I know that there are some help topics on this issue, but they seem to be giving a precompiler directive to tell the compiler to always compile char's as signed char's....
Thanks! Eric
"The C standard states clearly that "signed char" is same as "char"
No, it doesn't, and it never did.
Quoting C99, 6.2.5, paragraph 15 (emphasis mine): ..."
C90 says the same thing, but in many more words. So now quoting C90, 6.1.2.5 "Types", paragraph 2:
"An object declared as type char is large enough to store any member of the basic execution character set. If a member of the required source character set enumerated in 5.2.1 is stored in a char object, its value is guaranteed to be positive. If other quantities are stored in a char object, the behavior is implementation-defined: the values are treated as either signed or nonnegative integers."

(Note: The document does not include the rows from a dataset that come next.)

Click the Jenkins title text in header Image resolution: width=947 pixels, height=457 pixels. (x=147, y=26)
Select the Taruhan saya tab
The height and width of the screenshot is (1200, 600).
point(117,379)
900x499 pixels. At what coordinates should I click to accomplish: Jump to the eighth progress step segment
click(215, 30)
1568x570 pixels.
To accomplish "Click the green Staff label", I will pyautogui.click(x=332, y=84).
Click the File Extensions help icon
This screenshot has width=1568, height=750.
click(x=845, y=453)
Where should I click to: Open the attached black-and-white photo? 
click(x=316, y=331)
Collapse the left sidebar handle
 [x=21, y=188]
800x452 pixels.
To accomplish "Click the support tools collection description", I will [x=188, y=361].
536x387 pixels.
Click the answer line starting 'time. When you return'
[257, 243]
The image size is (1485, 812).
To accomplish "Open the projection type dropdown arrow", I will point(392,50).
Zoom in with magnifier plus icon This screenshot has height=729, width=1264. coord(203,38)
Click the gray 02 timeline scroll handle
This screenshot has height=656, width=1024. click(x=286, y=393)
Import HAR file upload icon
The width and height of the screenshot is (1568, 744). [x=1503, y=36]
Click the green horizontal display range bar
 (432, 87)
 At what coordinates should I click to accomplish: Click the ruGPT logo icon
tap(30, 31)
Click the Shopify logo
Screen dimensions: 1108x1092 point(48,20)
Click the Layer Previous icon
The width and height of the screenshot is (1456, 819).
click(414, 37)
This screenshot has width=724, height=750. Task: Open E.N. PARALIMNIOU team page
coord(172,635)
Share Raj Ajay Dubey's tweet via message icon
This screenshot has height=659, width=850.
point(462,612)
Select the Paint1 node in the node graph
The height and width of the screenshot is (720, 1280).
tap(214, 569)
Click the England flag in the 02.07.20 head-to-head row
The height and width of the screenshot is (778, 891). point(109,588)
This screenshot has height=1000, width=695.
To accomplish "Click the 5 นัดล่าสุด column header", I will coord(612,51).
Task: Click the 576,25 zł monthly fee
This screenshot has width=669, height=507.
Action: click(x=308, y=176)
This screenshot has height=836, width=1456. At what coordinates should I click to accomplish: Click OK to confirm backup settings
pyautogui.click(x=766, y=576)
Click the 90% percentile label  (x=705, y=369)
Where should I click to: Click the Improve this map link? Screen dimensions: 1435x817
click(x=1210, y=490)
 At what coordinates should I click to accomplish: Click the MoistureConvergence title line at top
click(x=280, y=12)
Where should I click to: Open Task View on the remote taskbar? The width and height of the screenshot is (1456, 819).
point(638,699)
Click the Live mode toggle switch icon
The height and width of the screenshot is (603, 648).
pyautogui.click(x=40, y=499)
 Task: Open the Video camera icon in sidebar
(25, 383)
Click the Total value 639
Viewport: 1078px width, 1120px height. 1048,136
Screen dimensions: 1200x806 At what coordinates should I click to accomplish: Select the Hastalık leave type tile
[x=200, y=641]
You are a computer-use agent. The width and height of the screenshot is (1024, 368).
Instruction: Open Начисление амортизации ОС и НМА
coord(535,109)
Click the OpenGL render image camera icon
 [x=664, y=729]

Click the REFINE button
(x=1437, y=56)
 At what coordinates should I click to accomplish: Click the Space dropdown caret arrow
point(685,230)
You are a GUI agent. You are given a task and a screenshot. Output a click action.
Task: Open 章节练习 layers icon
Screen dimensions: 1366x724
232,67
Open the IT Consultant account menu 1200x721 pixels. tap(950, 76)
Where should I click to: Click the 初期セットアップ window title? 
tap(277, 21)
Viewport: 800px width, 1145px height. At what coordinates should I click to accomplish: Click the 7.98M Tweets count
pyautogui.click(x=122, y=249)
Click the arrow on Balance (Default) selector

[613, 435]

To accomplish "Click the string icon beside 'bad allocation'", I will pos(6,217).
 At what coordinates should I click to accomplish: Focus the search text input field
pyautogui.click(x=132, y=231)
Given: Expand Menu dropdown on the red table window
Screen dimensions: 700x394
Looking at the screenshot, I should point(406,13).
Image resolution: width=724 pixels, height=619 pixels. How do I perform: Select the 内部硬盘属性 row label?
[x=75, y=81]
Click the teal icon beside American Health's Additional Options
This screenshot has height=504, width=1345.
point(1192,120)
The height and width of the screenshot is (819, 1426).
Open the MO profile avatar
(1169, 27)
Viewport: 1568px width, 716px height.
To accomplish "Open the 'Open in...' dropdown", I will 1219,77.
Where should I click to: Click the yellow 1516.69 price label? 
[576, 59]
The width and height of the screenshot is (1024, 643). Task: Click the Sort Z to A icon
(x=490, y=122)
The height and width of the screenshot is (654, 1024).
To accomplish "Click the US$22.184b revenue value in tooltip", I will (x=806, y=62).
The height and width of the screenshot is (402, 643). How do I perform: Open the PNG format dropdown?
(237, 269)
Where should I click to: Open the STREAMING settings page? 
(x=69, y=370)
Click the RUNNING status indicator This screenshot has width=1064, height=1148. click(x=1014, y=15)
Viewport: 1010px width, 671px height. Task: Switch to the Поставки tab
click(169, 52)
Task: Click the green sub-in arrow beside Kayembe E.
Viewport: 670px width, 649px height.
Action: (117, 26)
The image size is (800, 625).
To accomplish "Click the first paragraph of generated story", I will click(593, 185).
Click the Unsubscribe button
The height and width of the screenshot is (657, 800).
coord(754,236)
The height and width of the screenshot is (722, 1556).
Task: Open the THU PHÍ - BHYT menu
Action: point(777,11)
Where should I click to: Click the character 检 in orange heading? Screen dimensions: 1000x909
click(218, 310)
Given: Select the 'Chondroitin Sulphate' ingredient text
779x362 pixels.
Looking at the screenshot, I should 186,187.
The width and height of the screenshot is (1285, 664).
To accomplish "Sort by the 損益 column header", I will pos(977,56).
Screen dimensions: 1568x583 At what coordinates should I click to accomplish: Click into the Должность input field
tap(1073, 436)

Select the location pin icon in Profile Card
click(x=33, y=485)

char and signed char are only equivalent in that they occupy the same amount of storage. C90 in the same section, paragraph 4:
"An object declared as type signed char occupies the same amount of storage as a 'plain' char object."
Just for the record: all those "many more words" are still present in C99 (section 6.2.5 now), too. And I think C90 had wording equivalent to 6.2.5 paragraph 15. I chose not to quote the former because the latter gets to the point quicker.
"Just for the record: all those "many more words" are still present in C99 (section 6.2.5 now), too."
To be precise, that's paragraph 3 of the C99 section.
"And I think C90 had wording equivalent to 6.2.5 paragraph 15. I chose not to quote the former because the latter gets to the point quicker."
Only for the first sentence. The second sentence was added in C99.
My referencing C90 is so folks don't throw back some argument about Keil's tools not being C99 compliant. For this particular C issue, C99 or C90, nothing has changed.